Так и не получив ответа Московской Патриархии, о. Антоний в сентябре 1949 г. уехал в Швейцарию (где настоятелем русского храма в Женеве служил его брат архимандрит Леонтий), а затем во Францию. К этому времени он уже критически относился к коммунистическим режимам и не хотел возвращения в СССР. В письме о. Георгию Граббе от 19 октября 1949 г. архимандрит Антоний подробно описал жизнь русской церковной эмиграции в Белграде: «По воле Божией прибыл я, наконец, в Женеву. Должен сказать, что с грустью покинул я нашу церковную семью в Белграде, да и не сразу на это решился. Если бы отец Иоанн не хотел во что бы то ни стало выпроводить меня в Москву, то я, может быть, еще до сих пор сидел в Белграде. Общие несчастья и трудности жизни сблизили там многих русских церковных людей в одну тесную и дружную семью. Мы общими усилиями старались, по мере сил наших, разумения и возможностей, не уклониться от церковной правды и от заветов нашего великого аввы – владыки Антония. Сколько раз мы утешали друг друга в тяжелые моменты сомнений и недоумений, сколько раз собирались мы на молитву в крипту владыки Антония и припадали к гробнице столпа церковной истины, чтобы он своими молитвами укрепил бы и наставил нас на путь правый. До сих пор никому из нас, если сами этого не желали, не приходилось кривить совестью. Отцы наши Иоанн и Владислав добровольно расписывались и старались за всех, а мы жили в стороне от церковно-политической жизни: молились, трудились и старались быть верными сынами и Церкви Русской, и России. Так, например, о. Никандр до сих пор служит панихиды по государю, поминая его полным титулом пред всеми молящимися. Тоже делали и мы с о. Виталием в Иверской церкви. В Троицкой, к сожалению, в присутствии о. Иоанна этого не сделаешь. Кроме этого, допекал он нас тем, что заставлял поминать власти на эктениях. Но и этого можно было не делать.

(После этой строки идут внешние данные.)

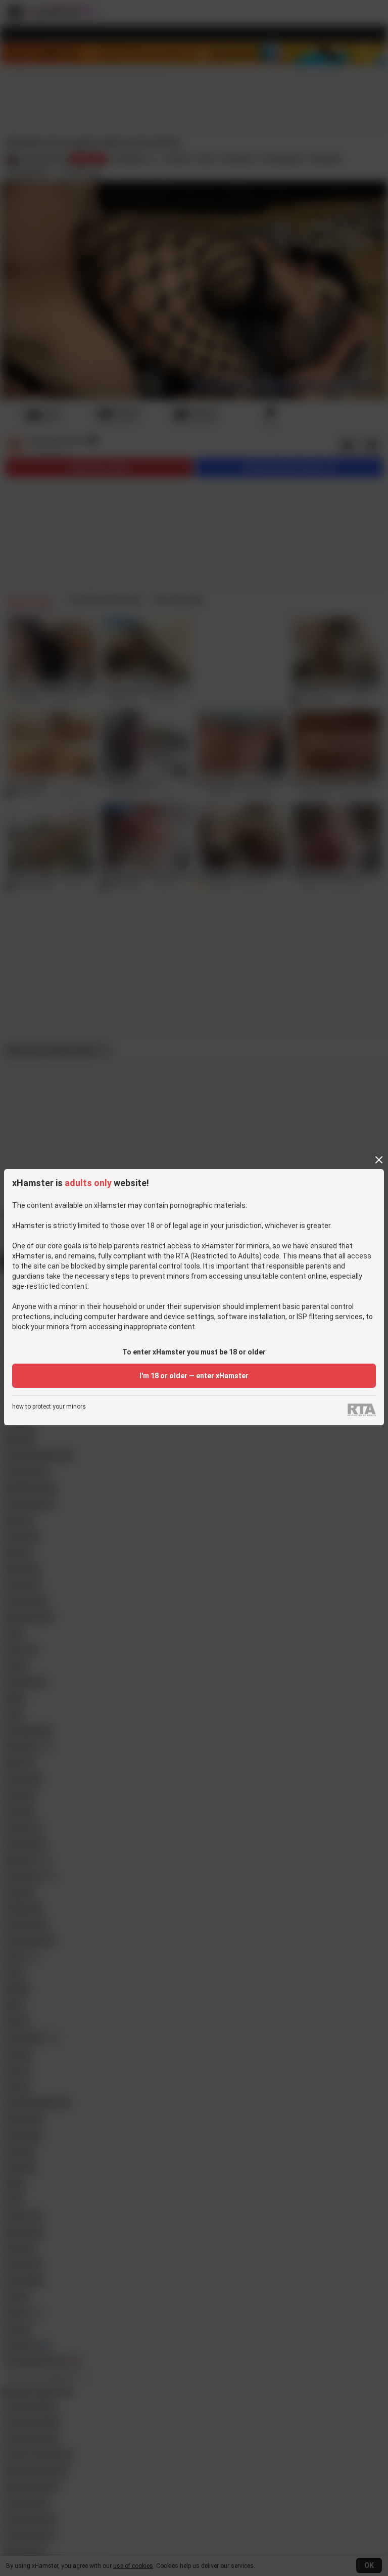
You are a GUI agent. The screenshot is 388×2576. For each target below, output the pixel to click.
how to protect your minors (49, 1407)
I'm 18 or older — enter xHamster (194, 1376)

Я имел четыре группы молодежи разного возраста, с которыми занимался в течение недели. Эти группы можно было сделать весьма многочисленными, если бы я не боялся, что слишком большие собрания могут привлечь внимание местных властей, тем более что мы на уроках Закона Божия касались, естественно, вопросов и политических. Ни разу не скривил я совестью перед юными друзьями моими, ни разу не сказал им того, во что сам не верю. Знаю, что многим из них помог разобраться в философских и политических вопросах. Мысль о том, что юные души останутся без меня, как овцы, не имеющие пастыря, долго не давала мне решимости на отъезд. Это не потому, что я высоко думаю о своих пастырских способностях, а просто потому, что так сложилась наша церковная жизнь в Белграде: к отцам Иоанну и Владиславу молодежь не идет, т. к. боится им открывать свои души. Отец Виталий целыми днями занят требами, т. к. прихожане главным образом обращаются к нему, я же был без определенных занятий, имел больше всех времени, которое и мог уделять молодежи. Знаю, что без меня многим из них некуда будет пойти, чтобы поделиться своими впечатлениями. Хорошо ли я сделал, бросив их? Это я до сих пор еще не решил. Будучи там и занимаясь с молодежью, я, в конце концов, боролся и с коммунизмом и материализмом, и в этом находил смысл своего тамошнего существования… А разве одна молодежь ищет там утешения и смысла жизни в церкви? Сколько там измученных, исстрадавшихся людей, ожидающих ареста, переживающих арест своих близких, лишенных пенсий, подданства, просто уставших от жизни и лжи, их окружающей, все они ждут слова утешения, прежде всего от пастыря Церкви.»[782]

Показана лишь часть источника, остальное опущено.